- Exercise prompt -
Rewrite the listing below, replacing every occurrence of "Locate an element on the screen" with "Find a specific element on the display" and leaving the rest unchanged.

[Opening Data provided section]

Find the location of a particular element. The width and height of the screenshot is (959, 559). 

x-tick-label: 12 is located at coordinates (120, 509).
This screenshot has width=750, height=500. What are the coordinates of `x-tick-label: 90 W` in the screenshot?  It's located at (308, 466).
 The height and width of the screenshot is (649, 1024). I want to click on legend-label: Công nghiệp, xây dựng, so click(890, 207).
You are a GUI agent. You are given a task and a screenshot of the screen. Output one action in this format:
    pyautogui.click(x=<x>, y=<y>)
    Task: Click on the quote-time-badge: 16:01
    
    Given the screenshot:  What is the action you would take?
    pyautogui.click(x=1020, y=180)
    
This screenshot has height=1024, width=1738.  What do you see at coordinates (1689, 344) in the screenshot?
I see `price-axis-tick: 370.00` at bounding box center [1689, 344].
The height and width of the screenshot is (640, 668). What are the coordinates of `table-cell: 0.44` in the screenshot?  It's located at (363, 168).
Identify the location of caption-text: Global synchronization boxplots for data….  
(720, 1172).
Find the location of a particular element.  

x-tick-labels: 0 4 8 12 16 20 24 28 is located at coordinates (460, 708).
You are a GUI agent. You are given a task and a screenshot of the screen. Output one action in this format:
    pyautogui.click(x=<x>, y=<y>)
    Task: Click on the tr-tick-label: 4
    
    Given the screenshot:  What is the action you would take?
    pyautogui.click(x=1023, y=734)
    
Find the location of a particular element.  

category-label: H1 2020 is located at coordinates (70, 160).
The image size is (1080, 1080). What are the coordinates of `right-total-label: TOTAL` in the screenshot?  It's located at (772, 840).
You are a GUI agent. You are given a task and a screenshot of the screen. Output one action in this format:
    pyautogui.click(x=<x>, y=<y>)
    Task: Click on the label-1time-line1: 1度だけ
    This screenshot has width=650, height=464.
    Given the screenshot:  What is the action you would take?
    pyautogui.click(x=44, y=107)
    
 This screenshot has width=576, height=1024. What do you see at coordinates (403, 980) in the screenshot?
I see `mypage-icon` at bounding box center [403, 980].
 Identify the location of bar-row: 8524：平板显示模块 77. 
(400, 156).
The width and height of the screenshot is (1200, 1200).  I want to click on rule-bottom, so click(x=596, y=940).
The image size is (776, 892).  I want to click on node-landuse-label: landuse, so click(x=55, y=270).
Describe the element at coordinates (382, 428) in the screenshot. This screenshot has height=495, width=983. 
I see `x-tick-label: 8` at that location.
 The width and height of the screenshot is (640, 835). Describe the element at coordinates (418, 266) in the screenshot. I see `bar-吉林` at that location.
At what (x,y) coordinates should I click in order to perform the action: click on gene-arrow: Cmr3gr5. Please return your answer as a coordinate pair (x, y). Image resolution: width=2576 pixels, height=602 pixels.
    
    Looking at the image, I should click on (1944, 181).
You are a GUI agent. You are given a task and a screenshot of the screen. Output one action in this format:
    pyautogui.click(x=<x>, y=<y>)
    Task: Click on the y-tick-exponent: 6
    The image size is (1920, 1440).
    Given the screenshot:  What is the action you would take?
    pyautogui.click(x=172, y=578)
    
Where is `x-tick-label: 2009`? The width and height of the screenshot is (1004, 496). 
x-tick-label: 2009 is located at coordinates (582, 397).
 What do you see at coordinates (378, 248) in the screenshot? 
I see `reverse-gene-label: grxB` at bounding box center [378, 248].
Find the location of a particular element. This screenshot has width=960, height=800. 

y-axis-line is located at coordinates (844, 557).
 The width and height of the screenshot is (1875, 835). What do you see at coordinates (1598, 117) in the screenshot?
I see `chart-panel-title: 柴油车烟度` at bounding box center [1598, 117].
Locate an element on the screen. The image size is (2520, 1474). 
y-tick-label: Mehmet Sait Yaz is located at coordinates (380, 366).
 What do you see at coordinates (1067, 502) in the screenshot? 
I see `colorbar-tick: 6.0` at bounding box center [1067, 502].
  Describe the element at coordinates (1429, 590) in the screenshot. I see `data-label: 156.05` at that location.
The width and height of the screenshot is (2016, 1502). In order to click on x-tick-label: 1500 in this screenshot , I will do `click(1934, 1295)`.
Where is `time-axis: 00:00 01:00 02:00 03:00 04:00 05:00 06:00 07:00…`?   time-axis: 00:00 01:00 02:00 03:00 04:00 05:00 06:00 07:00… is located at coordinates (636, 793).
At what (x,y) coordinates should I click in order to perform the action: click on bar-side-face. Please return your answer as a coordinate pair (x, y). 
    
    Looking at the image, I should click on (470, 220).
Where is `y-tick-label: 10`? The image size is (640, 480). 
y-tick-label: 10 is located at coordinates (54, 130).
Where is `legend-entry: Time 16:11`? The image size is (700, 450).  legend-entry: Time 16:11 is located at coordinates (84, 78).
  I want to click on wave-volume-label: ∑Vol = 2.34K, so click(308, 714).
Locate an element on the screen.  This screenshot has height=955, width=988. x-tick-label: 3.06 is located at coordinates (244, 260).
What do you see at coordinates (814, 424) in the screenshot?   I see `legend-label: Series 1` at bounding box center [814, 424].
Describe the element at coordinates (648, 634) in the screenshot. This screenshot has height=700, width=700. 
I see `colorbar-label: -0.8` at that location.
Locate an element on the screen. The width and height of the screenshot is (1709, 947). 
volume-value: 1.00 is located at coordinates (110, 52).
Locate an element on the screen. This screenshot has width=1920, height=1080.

[Closing Data provided section]

- Answer space -
Find the location of a particular element. The width and height of the screenshot is (959, 559). 

x-tick-label: 12 is located at coordinates (120, 509).
This screenshot has width=750, height=500. What are the coordinates of `x-tick-label: 90 W` in the screenshot?  It's located at (308, 466).
 The height and width of the screenshot is (649, 1024). I want to click on legend-label: Công nghiệp, xây dựng, so click(890, 207).
You are a GUI agent. You are given a task and a screenshot of the screen. Output one action in this format:
    pyautogui.click(x=<x>, y=<y>)
    Task: Click on the quote-time-badge: 16:01
    
    Given the screenshot:  What is the action you would take?
    pyautogui.click(x=1020, y=180)
    
This screenshot has height=1024, width=1738.  What do you see at coordinates (1689, 344) in the screenshot?
I see `price-axis-tick: 370.00` at bounding box center [1689, 344].
The height and width of the screenshot is (640, 668). What are the coordinates of `table-cell: 0.44` in the screenshot?  It's located at (363, 168).
Identify the location of caption-text: Global synchronization boxplots for data….  
(720, 1172).
Find the location of a particular element.  

x-tick-labels: 0 4 8 12 16 20 24 28 is located at coordinates (460, 708).
You are a GUI agent. You are given a task and a screenshot of the screen. Output one action in this format:
    pyautogui.click(x=<x>, y=<y>)
    Task: Click on the tr-tick-label: 4
    
    Given the screenshot:  What is the action you would take?
    pyautogui.click(x=1023, y=734)
    
Find the location of a particular element.  

category-label: H1 2020 is located at coordinates (70, 160).
The image size is (1080, 1080). What are the coordinates of `right-total-label: TOTAL` in the screenshot?  It's located at (772, 840).
You are a GUI agent. You are given a task and a screenshot of the screen. Output one action in this format:
    pyautogui.click(x=<x>, y=<y>)
    Task: Click on the label-1time-line1: 1度だけ
    This screenshot has width=650, height=464.
    Given the screenshot:  What is the action you would take?
    pyautogui.click(x=44, y=107)
    
 This screenshot has width=576, height=1024. What do you see at coordinates (403, 980) in the screenshot?
I see `mypage-icon` at bounding box center [403, 980].
 Identify the location of bar-row: 8524：平板显示模块 77. 
(400, 156).
The width and height of the screenshot is (1200, 1200).  I want to click on rule-bottom, so click(x=596, y=940).
The image size is (776, 892).  I want to click on node-landuse-label: landuse, so click(x=55, y=270).
Describe the element at coordinates (382, 428) in the screenshot. This screenshot has height=495, width=983. 
I see `x-tick-label: 8` at that location.
 The width and height of the screenshot is (640, 835). Describe the element at coordinates (418, 266) in the screenshot. I see `bar-吉林` at that location.
At what (x,y) coordinates should I click in order to perform the action: click on gene-arrow: Cmr3gr5. Please return your answer as a coordinate pair (x, y). Image resolution: width=2576 pixels, height=602 pixels.
    
    Looking at the image, I should click on (1944, 181).
You are a GUI agent. You are given a task and a screenshot of the screen. Output one action in this format:
    pyautogui.click(x=<x>, y=<y>)
    Task: Click on the y-tick-exponent: 6
    The image size is (1920, 1440).
    Given the screenshot:  What is the action you would take?
    pyautogui.click(x=172, y=578)
    
Where is `x-tick-label: 2009`? The width and height of the screenshot is (1004, 496). 
x-tick-label: 2009 is located at coordinates (582, 397).
 What do you see at coordinates (378, 248) in the screenshot? 
I see `reverse-gene-label: grxB` at bounding box center [378, 248].
Find the location of a particular element. This screenshot has width=960, height=800. 

y-axis-line is located at coordinates (844, 557).
 The width and height of the screenshot is (1875, 835). What do you see at coordinates (1598, 117) in the screenshot?
I see `chart-panel-title: 柴油车烟度` at bounding box center [1598, 117].
Find a specific element on the display. The image size is (2520, 1474). 
y-tick-label: Mehmet Sait Yaz is located at coordinates (380, 366).
 What do you see at coordinates (1067, 502) in the screenshot? 
I see `colorbar-tick: 6.0` at bounding box center [1067, 502].
  Describe the element at coordinates (1429, 590) in the screenshot. I see `data-label: 156.05` at that location.
The width and height of the screenshot is (2016, 1502). In order to click on x-tick-label: 1500 in this screenshot , I will do `click(1934, 1295)`.
Where is `time-axis: 00:00 01:00 02:00 03:00 04:00 05:00 06:00 07:00…`?   time-axis: 00:00 01:00 02:00 03:00 04:00 05:00 06:00 07:00… is located at coordinates (636, 793).
At what (x,y) coordinates should I click in order to perform the action: click on bar-side-face. Please return your answer as a coordinate pair (x, y). 
    
    Looking at the image, I should click on (470, 220).
Where is `y-tick-label: 10`? The image size is (640, 480). 
y-tick-label: 10 is located at coordinates (54, 130).
Where is `legend-entry: Time 16:11`? The image size is (700, 450).  legend-entry: Time 16:11 is located at coordinates (84, 78).
  I want to click on wave-volume-label: ∑Vol = 2.34K, so click(308, 714).
Find a specific element on the display.  This screenshot has height=955, width=988. x-tick-label: 3.06 is located at coordinates (244, 260).
What do you see at coordinates (814, 424) in the screenshot?   I see `legend-label: Series 1` at bounding box center [814, 424].
Describe the element at coordinates (648, 634) in the screenshot. This screenshot has height=700, width=700. 
I see `colorbar-label: -0.8` at that location.
Find a specific element on the display. The width and height of the screenshot is (1709, 947). 
volume-value: 1.00 is located at coordinates (110, 52).
Find a specific element on the display. This screenshot has width=1920, height=1080.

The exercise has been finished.